§ Exercise instructions: Reproduce the shampoo review between "With my hard" and "to the panel!", inclusive, replacing every "panel" with "paintwork".

§ Given passage:
• • • • • • •
# Detailingworld™ Review – AutoGlanz Valet+ Trade Shampoo



## Hereisphilly (Nov 17, 2014)

*Detailingworld™ Review - AutoGlanz Valet+ Trade Shampoo*
*Introduction*
Thanks to Jasper at Autoglanz for sending in this bottle of Valet+ Trade Shampoo in for review, apologies in the delay in getting it out

I've used a number of Autoglanz products before and have enjoyed every single one of them, so when they launched their trade range of products that in some places complemented the main range, but also had some different products, I was interested to find out what the deal was

*The Product*
The product is supplied in a clear bottle and its a very vivid pink colour. Consistency wise its pretty thick, but not so thick as to make i difficult to pour from the bottle. 
The label is very different from the normal AG range, but very clear with the correct instructions and dilution ratio










*The Manufacturer says:*
_A premium yet cost effective bodywork shampoo specifically designed for high volume use where price needs to be matched with performance.

High concentration 250:1 making it extremely cost effective
Wax and sealant safe
High foaming detergent, rich formula
Added lubrication to help prevent light marring (scratching) during the wash process
Suitable for use on all vehicle exterior surfaces_

Speaking with Jasper he added that formulation wise this is very different to their other shampoo, Bubbalicious.

This shampoo is 100% gloss enhancer or wax free, it is a pure shampoo with a few little added extras to promote lubrication and easy cleaning.

*The Method*
Car was pretty grotty so was treated to the usual prewash to remove the loose debris before getting ready to use the shampoo









I live in very hard water area and wash with approx 20l of water, so opted to use the full recommended amount at the dilution ratio advised, which meant 80ml of shampoo!









Agitating with a PW, this foamed up like crazy and the buckets were almost overflowing with suds! Water turned a nice purple colour too









Nearly lost the dooka in the suds too









With my hard water I normally don't experience much suds transfer to the panel, even if the shampoo is slick and cleans well.

Happy to report that this shampoo is a cracker, very slick under use, and great suds transfer to the panel!
• • • • • • •
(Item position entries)
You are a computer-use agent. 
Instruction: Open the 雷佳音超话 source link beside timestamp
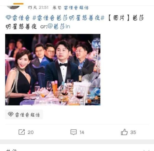76,8
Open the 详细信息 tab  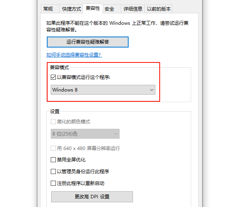[133, 9]
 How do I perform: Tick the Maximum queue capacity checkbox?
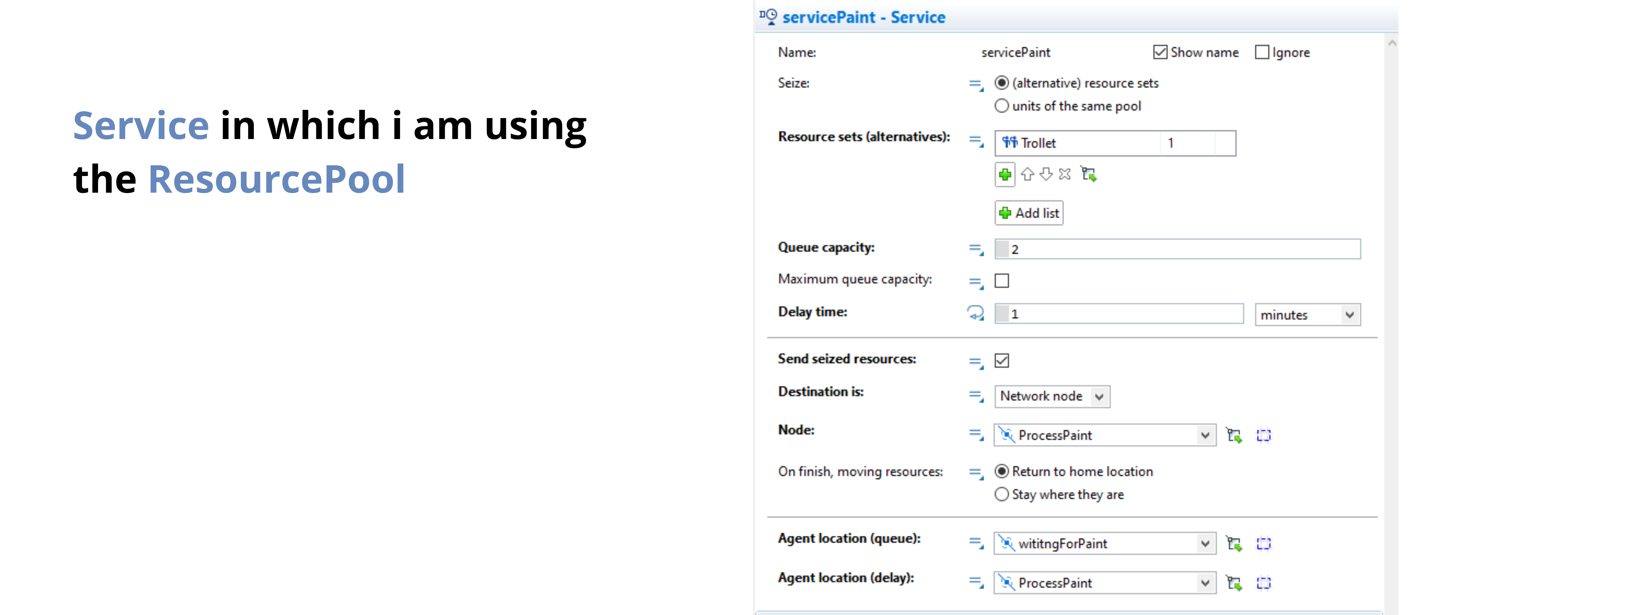pos(1002,281)

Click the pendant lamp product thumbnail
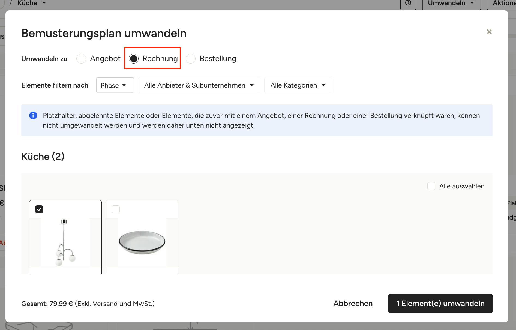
• • • • • • •
§ Exercise response:
With my hard water I normally don't experience much suds transfer to the paintwork, even if the shampoo is slick and cleans well.

Happy to report that this shampoo is a cracker, very slick under use, and great suds transfer to the paintwork!